The brainiacs at IBM made some pretty far out predictions this week: In five years, they say, you won’t need passwords, there will be no more digital divide, and mind reading will no longer be science fiction.
Forgive us if we take issue with the last one. Five years ago, in a similar list of predictions, IBM said that by the dawn of 2012, “mobile phones will start to read our minds.”
IBM has been doing these predictions for decades. Back in the 80s, they looked ten years out, calling their prognostications “Ten Year Outlooks.” But nowadays, things move at Internet speed, so in 2006, IBM started publishing “Five in Five” lists of the five innovations their researchers believe will change the world in the next five years. They’re fun, and they give the company some concrete goals. “These are things you can actually hold our feet to the fire over, to be honest,” says Bernie Meyerson, an IBM fellow and vice president of innovation.
Wired asked Meyerson, the guy who helped put IBM’s Power chips in nearly every gaming console out there, what he thought of his company’s January 2007 predictions. The following are IBM’s five predictions of what the world would be like in 2012 — along with Meyerson’s comments — and a ranking of the prediction on a scale of one to five stars.
1) We will be able to access healthcare remotely, from just about anywhere in the world.
Meyerson’s score: Five stars
“The healthcare one we nailed. It’s astounding. There’s an entire factory near Mayo clinic where people fly biological samples in every day and essentially just make use of the fact that the globe is flat to be able to transport precious samples for diagnostics.

# Excerpted records
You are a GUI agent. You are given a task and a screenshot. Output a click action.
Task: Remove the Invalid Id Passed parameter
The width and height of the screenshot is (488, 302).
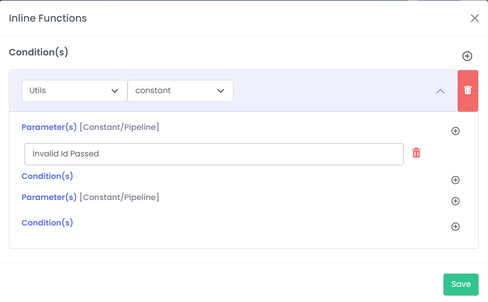[x=416, y=153]
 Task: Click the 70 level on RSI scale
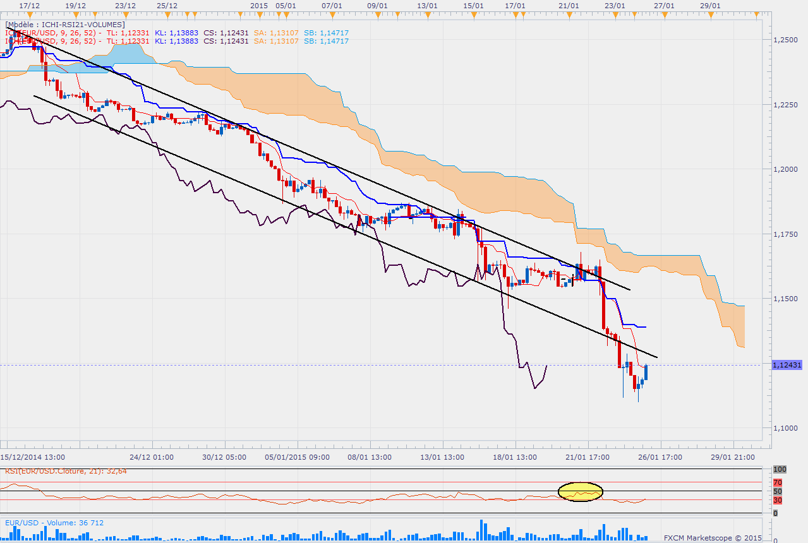point(778,482)
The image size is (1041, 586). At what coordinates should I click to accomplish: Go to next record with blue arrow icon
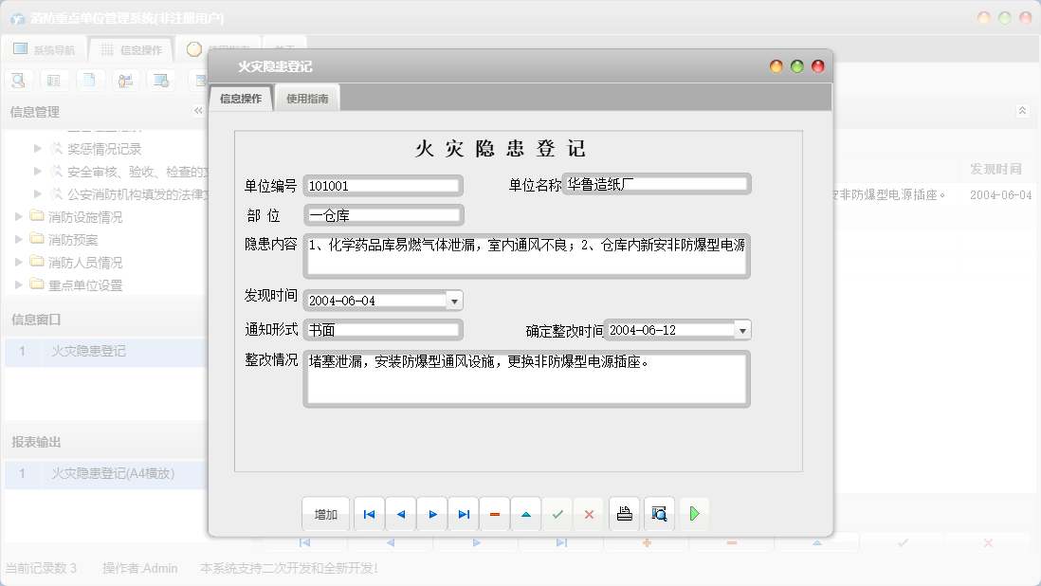tap(431, 513)
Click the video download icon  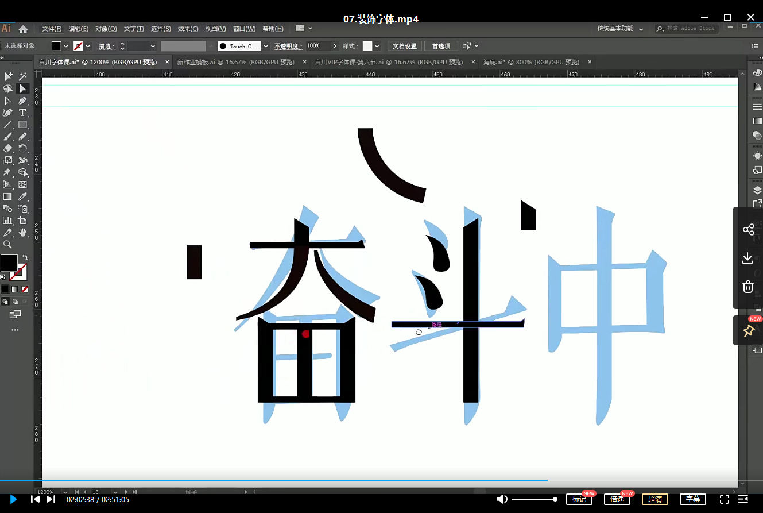(x=748, y=258)
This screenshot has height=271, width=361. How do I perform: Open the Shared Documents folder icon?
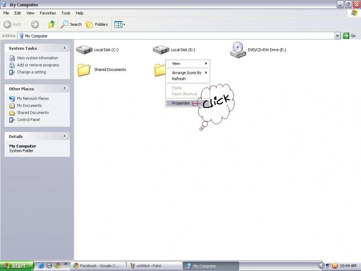pos(84,70)
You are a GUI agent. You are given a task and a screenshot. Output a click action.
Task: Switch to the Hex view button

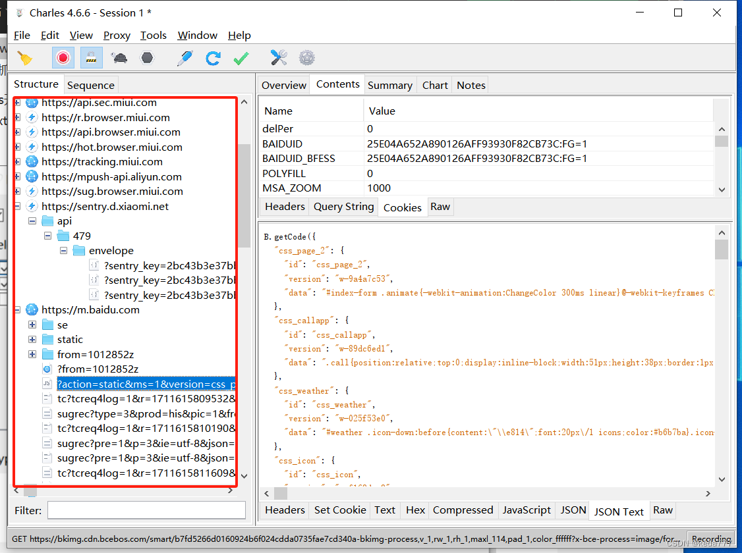click(414, 510)
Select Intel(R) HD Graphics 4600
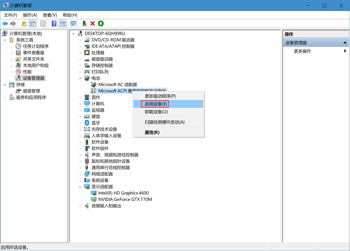This screenshot has height=251, width=350. 123,193
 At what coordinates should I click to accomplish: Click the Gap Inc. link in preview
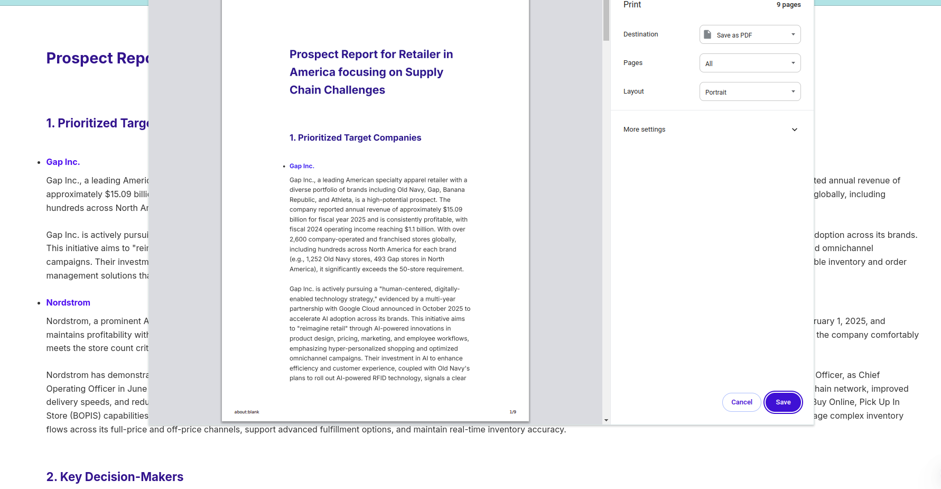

# Exercise tasks
#1 According to the article on IBM's predictions, in what year did IBM start publishing its "Five in Five" lists?
#2 Proceed with the article on IBM's predictions, continuing it from the point where it stops.
The entries are separate material with no connection to the article on IBM's predictions.

# Task answers
#1 2006

#2
“Apart from that you also now have people who do remote robo-surgery. It’s not just telemedicine, but literally you could have a remotely accessed robot where the surgery could be performed by a remote location… this is something that simply came to pass.”
Wired’s score: Three and a half stars
IBM did call it right when it came to remote medical treatment. But if you read their predictions, they also talk about disease monitoring and “virtual doctor check-ups” at home. Remote disease monitoring is starting to happen, but how many of you have had a virtual checkup?
2) Real-Time speech translation — once a vision only in science fiction — will become the norm.
Meyerson’s score: Three stars
“Real time speech translation has arrived, but it’s limited deployment. I would give that a three only because [while] the underlying science and technology showed up — it is possible, we’ve done it and demoed it — it’s simply not pervasive.”
Wired’s Score: Two stars
It may be possible, but it’s not the norm. If you want to see a Universal Translator in action, you’d best to tune into Star Trek.